Unfortunately, incidents such as this have become par for the course in matches across the Nigerian league. In the past two years alone, matches involving Abia Warriors, Sunshine Stars of Akure, Ranchers Bees, Kwara United, Niger Tornadoes and IfeanyiUbah FC have been disrupted by crowd violence, including throwing of objects into the field of play, pitch invasion and attacks on match officials. For the NPFL, these incidents have added insult to injury and battered an already damaged reputation.
To its credit, however, the League Management Company (LMC), which is responsible for the organisation and promotion of the league, has always acted with dispatch in reviewing such incidents and meting out appropriate punishments to the identified culprits. For instance, following the match day 18 incident, it ordered Heartland to play its next three home matches behind closed doors and suspended the team’s manager, ex-Olympian Mobi Oparaku, from all NPFL activities for the next ten matches. LMC also imposed various fines on Heartland, including a compensation of N1.25 million to be paid to the match officials.
While we condemn the unprovoked attack on the match officials and commend the LMC for its prompt response, we worry that the problem with Nigerian football goes deeper. The sad fact is that Nigerian football is a pale shadow of its former glorious self when the league was buoyant and ultra-competitive and fans could look forward to a weekend of pure artistry and entertainment.
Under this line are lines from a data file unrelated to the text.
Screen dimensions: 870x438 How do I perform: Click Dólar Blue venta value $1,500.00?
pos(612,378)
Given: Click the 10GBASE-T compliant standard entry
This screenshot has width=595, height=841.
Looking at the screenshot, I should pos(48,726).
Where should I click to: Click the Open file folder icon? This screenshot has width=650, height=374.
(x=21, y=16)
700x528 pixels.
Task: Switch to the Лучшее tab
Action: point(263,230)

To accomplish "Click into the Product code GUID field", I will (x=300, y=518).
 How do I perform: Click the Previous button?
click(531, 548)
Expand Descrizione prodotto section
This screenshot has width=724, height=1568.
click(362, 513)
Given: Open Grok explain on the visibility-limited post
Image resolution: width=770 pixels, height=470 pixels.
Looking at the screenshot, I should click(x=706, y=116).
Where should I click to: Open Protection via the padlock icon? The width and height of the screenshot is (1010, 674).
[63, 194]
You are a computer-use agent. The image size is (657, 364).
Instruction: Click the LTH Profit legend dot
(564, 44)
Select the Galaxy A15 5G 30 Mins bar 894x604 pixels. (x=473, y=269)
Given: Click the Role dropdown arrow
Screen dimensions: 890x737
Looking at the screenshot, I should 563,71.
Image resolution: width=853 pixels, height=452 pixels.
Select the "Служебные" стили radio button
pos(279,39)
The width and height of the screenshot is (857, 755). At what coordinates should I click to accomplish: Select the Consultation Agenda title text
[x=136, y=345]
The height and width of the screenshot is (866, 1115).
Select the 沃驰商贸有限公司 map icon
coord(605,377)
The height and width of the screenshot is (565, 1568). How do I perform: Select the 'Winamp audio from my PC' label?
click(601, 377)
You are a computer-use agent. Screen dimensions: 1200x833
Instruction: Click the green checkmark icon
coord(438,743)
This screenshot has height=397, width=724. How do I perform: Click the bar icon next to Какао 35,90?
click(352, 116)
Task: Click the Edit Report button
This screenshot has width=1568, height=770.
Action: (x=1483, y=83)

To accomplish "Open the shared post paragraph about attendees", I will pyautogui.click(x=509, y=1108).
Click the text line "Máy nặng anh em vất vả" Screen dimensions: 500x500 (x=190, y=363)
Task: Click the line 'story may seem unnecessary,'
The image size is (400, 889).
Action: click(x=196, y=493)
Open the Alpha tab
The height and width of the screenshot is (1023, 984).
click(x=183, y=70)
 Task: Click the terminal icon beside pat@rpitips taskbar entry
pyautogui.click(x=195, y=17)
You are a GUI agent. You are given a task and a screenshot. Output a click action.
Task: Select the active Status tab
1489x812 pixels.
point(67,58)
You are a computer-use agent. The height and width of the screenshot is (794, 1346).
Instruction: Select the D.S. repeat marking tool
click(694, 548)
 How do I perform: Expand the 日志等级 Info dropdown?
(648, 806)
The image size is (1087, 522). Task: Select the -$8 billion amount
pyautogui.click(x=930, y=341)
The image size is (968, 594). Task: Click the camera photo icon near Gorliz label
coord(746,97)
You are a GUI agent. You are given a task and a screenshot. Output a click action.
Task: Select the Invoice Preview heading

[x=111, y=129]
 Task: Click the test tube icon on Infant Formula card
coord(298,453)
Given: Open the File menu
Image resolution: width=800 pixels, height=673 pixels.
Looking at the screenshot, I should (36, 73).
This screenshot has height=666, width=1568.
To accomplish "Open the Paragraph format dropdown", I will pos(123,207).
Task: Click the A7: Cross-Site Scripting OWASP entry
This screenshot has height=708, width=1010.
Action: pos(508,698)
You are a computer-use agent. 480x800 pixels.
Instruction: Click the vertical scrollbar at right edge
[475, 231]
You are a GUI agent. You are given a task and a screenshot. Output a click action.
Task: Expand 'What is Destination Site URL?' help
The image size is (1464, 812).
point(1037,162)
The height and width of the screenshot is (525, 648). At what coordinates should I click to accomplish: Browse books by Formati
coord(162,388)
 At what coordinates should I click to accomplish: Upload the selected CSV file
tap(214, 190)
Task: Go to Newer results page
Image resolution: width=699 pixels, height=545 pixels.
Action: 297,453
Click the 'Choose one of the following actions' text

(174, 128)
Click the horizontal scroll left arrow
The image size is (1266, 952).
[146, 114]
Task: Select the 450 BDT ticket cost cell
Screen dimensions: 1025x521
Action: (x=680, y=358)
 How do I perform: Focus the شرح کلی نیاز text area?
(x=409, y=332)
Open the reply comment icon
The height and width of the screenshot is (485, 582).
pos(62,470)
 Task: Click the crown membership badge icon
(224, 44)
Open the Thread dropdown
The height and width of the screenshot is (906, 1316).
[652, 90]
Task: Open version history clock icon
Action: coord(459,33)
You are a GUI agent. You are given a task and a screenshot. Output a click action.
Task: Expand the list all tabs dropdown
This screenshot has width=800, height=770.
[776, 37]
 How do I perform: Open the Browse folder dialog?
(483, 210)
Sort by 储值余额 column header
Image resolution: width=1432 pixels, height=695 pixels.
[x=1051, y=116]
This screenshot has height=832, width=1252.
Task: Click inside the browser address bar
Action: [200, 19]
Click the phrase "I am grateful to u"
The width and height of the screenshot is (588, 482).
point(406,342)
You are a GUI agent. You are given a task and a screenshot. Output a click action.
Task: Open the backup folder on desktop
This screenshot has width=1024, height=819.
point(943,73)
Back then, the Nigerian league was the favoured destination of established and aspiring stars from different parts of the West African sub-region and beyond, and teams like Enugu Rangers, IICC Shooting Stars, Raccah Rovers of Kano, Stationery Stores and Leventis FC, regularly put continental opposition to the sword. Today, the NPFL is effectively a feeder league to all manner of ‘foreign’ teams.
Unsurprisingly, the brain drain from Nigerian football parallels the brain drain from Nigerian universities. A 2013 report by the London Guardian newspaper provided ample documentation of the malaise facing Nigerian football, including the unflattering fact that it is the one league where a home team is more or less guaranteed victory, and a visiting team defeat. It is also, apparently, the only league in which a single match is capable of producing a world record 79 goals, as happened when Plateau United thrashed Akurba FC by that score in 2013!
Noted The Guardian: “Ten of the league’s 20 teams went through the whole season unbeaten at home, while no team won more than three away matches in the entire campaign. The runners-up, Enyimba, did not even concede a goal at home, winning 17 and drawing two of their 19 home games while winning just once away. The disparity between Gombe United’s home and away form is even more striking: they managed to win 18 and draw one of their 19 home games, scoring an average of more than two goals per game, but away they lost every match, managing a grand total of four goals in 19 games. What is going on?”
What is going on is that Nigerian football has completely lost its way, and attacks on game officials such as the one witnessed recently are just a tip of the iceberg. It will take a while before the league recaptures its erstwhile luster, and for that to happen, a lot will have to change, and not just on the field of play.